May 10, 2019

“Berlin can develop the city of the future in Tegel”.

Professor Albayrak, you have been working on artificial intelligence in Berlin for over 30 years. Why is AI currently experiencing such a boom?

We are currently seeing that everything is being digitised. From heating systems to cars to industrial plants. More and more physical goods contain sensors that provide a vast amount of data. At the same time, we now have mini-computers with powerful processors. Let me give you an example: A processor in a current laptop has 7000 times the computing power of the supercomputers from the 1980s, when AI experienced its first hype. Self-learning systems can be developed today with a mini-computer like the Raspberry Pi. The trick is to develop methods for collecting the many data from the sensors, intelligently linking them and extracting knowledge. This is how you get systems that can behave intelligently and come close to human behaviour.

Intelligent systems are also necessary for autonomous driving. What will the car of the future look like?

The semi-autonomous cars that are currently being developed can already help us with some tasks – take automatic parking, for example. But I think it will be another ten years before we have fully autonomous driving. Cars will no longer have steering wheels and will be able to take on different roles. I’ll already be working in it on the drive to the office in the morning and be entertained in the evening. I think we will perceive the car of the future as a kind of more powerful smartphone.

What else is needed for autonomous vehicles to navigate reliably through the streets at all times?

At the DAI Distributed Artificial Intelligence Lab, we were the first to put forward the thesis: It is good if a car is intelligent. But it is better if the environment is intelligent too! We have already turned the Straße des 17. Juni into a test track for autonomous driving according to this principle. The idea is to equip roads with sensors that perceive more than the cars themselves. Today, semi-autonomous cars only recognise what is happening in the next 50 metres, and only if there is not a truck in front of or next to them. But if we also make the roads intelligent, cars will know about the next 800 metres or even 1.5 kilometres ahead of them. For this, we need intelligent vehicles that are networked with the intelligent road and the intelligent cloud.

What does such a smart street look like?

It consists of a combination of different sensors. Frahling sensors detect whether it is raining or the road is slippery. Cameras record how heavy the traffic is in compliance with data protection regulations, and thermal imaging cameras detect objects and register whether pedestrians or cyclists are squeezing between cars. Parking sensors report vacant parking spaces. If you aggregate all the data, you have a very reliable image of the environment that contains all the information that enables autonomous cars to drive safely even in difficult situations.

“In the Urban Tech Republic, we can bring autonomous driving to the streets.”

What findings can be used for traffic in Tegel?

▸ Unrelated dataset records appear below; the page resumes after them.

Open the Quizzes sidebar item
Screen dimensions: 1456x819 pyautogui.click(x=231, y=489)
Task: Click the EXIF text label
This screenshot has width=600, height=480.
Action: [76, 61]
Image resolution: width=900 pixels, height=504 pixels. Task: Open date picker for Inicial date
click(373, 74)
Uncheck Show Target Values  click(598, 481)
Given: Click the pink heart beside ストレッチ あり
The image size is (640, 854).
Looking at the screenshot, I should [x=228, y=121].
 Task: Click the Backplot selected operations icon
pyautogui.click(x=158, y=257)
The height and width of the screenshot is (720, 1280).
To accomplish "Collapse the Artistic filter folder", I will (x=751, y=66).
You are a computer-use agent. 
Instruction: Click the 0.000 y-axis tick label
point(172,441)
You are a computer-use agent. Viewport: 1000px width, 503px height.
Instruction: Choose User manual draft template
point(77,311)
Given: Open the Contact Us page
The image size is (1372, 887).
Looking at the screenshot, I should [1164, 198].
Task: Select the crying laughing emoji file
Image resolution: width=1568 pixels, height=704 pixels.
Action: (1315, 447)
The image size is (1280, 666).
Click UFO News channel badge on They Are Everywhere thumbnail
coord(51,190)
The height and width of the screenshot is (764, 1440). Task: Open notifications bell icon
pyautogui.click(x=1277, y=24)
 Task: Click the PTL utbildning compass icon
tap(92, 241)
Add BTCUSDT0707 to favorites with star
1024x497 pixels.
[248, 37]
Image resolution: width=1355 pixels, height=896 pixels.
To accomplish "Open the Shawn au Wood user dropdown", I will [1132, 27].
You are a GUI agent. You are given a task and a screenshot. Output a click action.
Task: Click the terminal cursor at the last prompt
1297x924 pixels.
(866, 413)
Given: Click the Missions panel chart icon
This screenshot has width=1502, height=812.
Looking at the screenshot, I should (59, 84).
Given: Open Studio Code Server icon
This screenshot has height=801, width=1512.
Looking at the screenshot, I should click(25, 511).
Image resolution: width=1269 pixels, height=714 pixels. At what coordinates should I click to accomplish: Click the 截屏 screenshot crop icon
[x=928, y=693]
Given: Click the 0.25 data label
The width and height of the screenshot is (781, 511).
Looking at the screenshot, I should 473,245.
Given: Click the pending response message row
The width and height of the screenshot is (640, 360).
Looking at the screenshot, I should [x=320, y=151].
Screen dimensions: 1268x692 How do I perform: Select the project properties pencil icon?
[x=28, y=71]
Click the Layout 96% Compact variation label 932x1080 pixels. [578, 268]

We want to build a similar infrastructure in Tegel. The beauty of the Urban Tech Republic is that it is a self-contained locality from an urban planning perspective. On public thoroughfares like the Straße des 17. Juni, there are only limited research opportunities in certain time windows. Especially on busy roads, the problem is that you can’t reserve one lane just for autonomous driving and restrict normal driving to certain lanes. You always have to cope with the existing traffic. Berlin can develop the city of the future in Tegel. We can bring autonomous driving onto the streets there incrementally – in other words, in individual steps. Autonomous cars would first drive on a test track in the Urban Tech Republic, where we record various capabilities of the vehicles telemetrically. Then we work on improving the driving characteristics step by step.

And how do smart roads help the transport system as a whole?

On our test track, sensors can detect where there are free parking spaces and report them to cars. This would already be a benefit for many people in cities. But we are also researching to rethink mobility as a whole. In Tegel, we could design the entire traffic routing intelligently. Traffic light controls, for example, have the problem today that they are very rigid, they run according to fixed patterns. Through digitalisation, roads could measure the traffic load and predict it for certain times. Networked cars would then adjust their speed and traffic lights their timing. Especially at large traffic arteries and complicated junctions, traffic would calm down considerably. In the long term, we could avoid up to 30 percent of all traffic jams thanks to the findings from Berlin. The next step would then be intermodal transport planning, i.e. the networking of different modes of transport from autonomous shuttle services to trams and interregional trains. Depending on the current traffic situation, people would receive recommendations for the fastest route, including suitable connections.

How far along is Berlin in connected technologies compared to other cities?

I would say we are in a pretty good position, very good in fact. Especially in autonomous driving, we are way ahead with our completely new approach to intelligent infrastructure. In the meantime, even the international standardisation committee for mobile communications 3GPP has recommended the approach of distributed intelligent systems for large cities. In the future, it would therefore behoove us to cooperate even more with other cities. When we have the Urban Tech Republic in Tegel, we can establish an open platform there to exchange ideas with other cities. In this way, we will certainly learn from the experiences in other regions and can support interested cities with the insights from Berlin.